## WHAT IS ASKED
Turn every line in the records below into a JSON list of strings, one string per line. Leave out blank lines.

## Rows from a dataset
---+---
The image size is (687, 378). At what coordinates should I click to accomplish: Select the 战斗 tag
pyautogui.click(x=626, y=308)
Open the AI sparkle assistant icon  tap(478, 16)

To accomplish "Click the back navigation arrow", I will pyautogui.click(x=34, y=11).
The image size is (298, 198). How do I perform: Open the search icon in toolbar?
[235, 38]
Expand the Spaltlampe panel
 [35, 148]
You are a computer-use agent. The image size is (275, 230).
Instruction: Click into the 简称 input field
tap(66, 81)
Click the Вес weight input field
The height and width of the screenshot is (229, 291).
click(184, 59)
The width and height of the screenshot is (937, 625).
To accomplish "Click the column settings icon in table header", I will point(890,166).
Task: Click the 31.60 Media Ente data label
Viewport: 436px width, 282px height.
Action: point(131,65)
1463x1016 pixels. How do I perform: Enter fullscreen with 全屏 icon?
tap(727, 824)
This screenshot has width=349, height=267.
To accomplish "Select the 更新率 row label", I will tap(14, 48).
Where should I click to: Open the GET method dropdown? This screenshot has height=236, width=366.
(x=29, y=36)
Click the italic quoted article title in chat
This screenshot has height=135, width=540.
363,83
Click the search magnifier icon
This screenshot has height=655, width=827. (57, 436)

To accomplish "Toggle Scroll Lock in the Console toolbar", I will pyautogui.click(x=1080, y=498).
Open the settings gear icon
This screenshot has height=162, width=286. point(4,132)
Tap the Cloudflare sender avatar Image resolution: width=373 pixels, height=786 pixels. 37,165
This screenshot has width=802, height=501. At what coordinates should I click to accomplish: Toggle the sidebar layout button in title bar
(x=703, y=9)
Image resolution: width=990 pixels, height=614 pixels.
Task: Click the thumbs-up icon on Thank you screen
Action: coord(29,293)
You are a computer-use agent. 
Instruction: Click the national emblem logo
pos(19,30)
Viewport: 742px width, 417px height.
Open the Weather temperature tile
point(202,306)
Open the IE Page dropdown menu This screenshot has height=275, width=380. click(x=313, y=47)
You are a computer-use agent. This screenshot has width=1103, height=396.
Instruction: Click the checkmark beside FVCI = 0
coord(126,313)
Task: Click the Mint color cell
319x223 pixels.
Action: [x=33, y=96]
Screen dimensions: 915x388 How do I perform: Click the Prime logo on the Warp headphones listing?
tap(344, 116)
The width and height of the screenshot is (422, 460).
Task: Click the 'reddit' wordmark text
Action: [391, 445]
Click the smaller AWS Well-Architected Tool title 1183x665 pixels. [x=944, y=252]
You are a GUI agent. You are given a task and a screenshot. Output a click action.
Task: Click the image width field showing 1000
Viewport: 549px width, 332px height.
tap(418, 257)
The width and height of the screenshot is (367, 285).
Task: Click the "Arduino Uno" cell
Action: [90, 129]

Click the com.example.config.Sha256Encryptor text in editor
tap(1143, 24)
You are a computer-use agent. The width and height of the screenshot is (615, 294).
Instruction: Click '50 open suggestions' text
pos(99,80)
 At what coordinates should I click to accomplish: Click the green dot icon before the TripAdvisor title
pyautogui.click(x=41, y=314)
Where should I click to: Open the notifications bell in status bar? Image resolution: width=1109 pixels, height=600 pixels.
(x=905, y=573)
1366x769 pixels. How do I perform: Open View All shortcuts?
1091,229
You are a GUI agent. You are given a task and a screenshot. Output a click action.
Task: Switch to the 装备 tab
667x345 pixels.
---+---
## SOLUTION BELOW
[
  "The image size is (687, 378). At what coordinates should I click to accomplish: Select the 战斗 tag",
  "pyautogui.click(x=626, y=308)",
  "Open the AI sparkle assistant icon  tap(478, 16)",
  "To accomplish \"Click the back navigation arrow\", I will pyautogui.click(x=34, y=11).",
  "The image size is (298, 198). How do I perform: Open the search icon in toolbar?",
  "[235, 38]",
  "Expand the Spaltlampe panel",
  " [35, 148]",
  "You are a computer-use agent. The image size is (275, 230).",
  "Instruction: Click into the 简称 input field",
  "tap(66, 81)",
  "Click the Вес weight input field",
  "The height and width of the screenshot is (229, 291).",
  "click(184, 59)",
  "The width and height of the screenshot is (937, 625).",
  "To accomplish \"Click the column settings icon in table header\", I will point(890,166).",
  "Task: Click the 31.60 Media Ente data label",
  "Viewport: 436px width, 282px height.",
  "Action: point(131,65)",
  "1463x1016 pixels. How do I perform: Enter fullscreen with 全屏 icon?",
  "tap(727, 824)",
  "This screenshot has width=349, height=267.",
  "To accomplish \"Select the 更新率 row label\", I will tap(14, 48).",
  "Where should I click to: Open the GET method dropdown? This screenshot has height=236, width=366.",
  "(x=29, y=36)",
  "Click the italic quoted article title in chat",
  "This screenshot has height=135, width=540.",
  "363,83",
  "Click the search magnifier icon",
  "This screenshot has height=655, width=827. (57, 436)",
  "To accomplish \"Toggle Scroll Lock in the Console toolbar\", I will pyautogui.click(x=1080, y=498).",
  "Open the settings gear icon",
  "This screenshot has height=162, width=286. point(4,132)",
  "Tap the Cloudflare sender avatar Image resolution: width=373 pixels, height=786 pixels. 37,165",
  "This screenshot has width=802, height=501. At what coordinates should I click to accomplish: Toggle the sidebar layout button in title bar",
  "(x=703, y=9)",
  "Image resolution: width=990 pixels, height=614 pixels.",
  "Task: Click the thumbs-up icon on Thank you screen",
  "Action: coord(29,293)",
  "You are a computer-use agent. ",
  "Instruction: Click the national emblem logo",
  "pos(19,30)",
  "Viewport: 742px width, 417px height.",
  "Open the Weather temperature tile",
  "point(202,306)",
  "Open the IE Page dropdown menu This screenshot has height=275, width=380. click(x=313, y=47)",
  "You are a computer-use agent. This screenshot has width=1103, height=396.",
  "Instruction: Click the checkmark beside FVCI = 0",
  "coord(126,313)",
  "Task: Click the Mint color cell",
  "319x223 pixels.",
  "Action: [x=33, y=96]",
  "Screen dimensions: 915x388 How do I perform: Click the Prime logo on the Warp headphones listing?",
  "tap(344, 116)",
  "The width and height of the screenshot is (422, 460).",
  "Task: Click the 'reddit' wordmark text",
  "Action: [391, 445]",
  "Click the smaller AWS Well-Architected Tool title 1183x665 pixels. [x=944, y=252]",
  "You are a GUI agent. You are given a task and a screenshot. Output a click action.",
  "Task: Click the image width field showing 1000",
  "Viewport: 549px width, 332px height.",
  "tap(418, 257)",
  "The width and height of the screenshot is (367, 285).",
  "Task: Click the \"Arduino Uno\" cell",
  "Action: [90, 129]",
  "Click the com.example.config.Sha256Encryptor text in editor",
  "tap(1143, 24)",
  "You are a computer-use agent. The width and height of the screenshot is (615, 294).",
  "Instruction: Click '50 open suggestions' text",
  "pos(99,80)",
  " At what coordinates should I click to accomplish: Click the green dot icon before the TripAdvisor title",
  "pyautogui.click(x=41, y=314)",
  "Where should I click to: Open the notifications bell in status bar? Image resolution: width=1109 pixels, height=600 pixels.",
  "(x=905, y=573)",
  "1366x769 pixels. How do I perform: Open View All shortcuts?",
  "1091,229",
  "You are a GUI agent. You are given a task and a screenshot. Output a click action.",
  "Task: Switch to the 装备 tab",
  "667x345 pixels."
]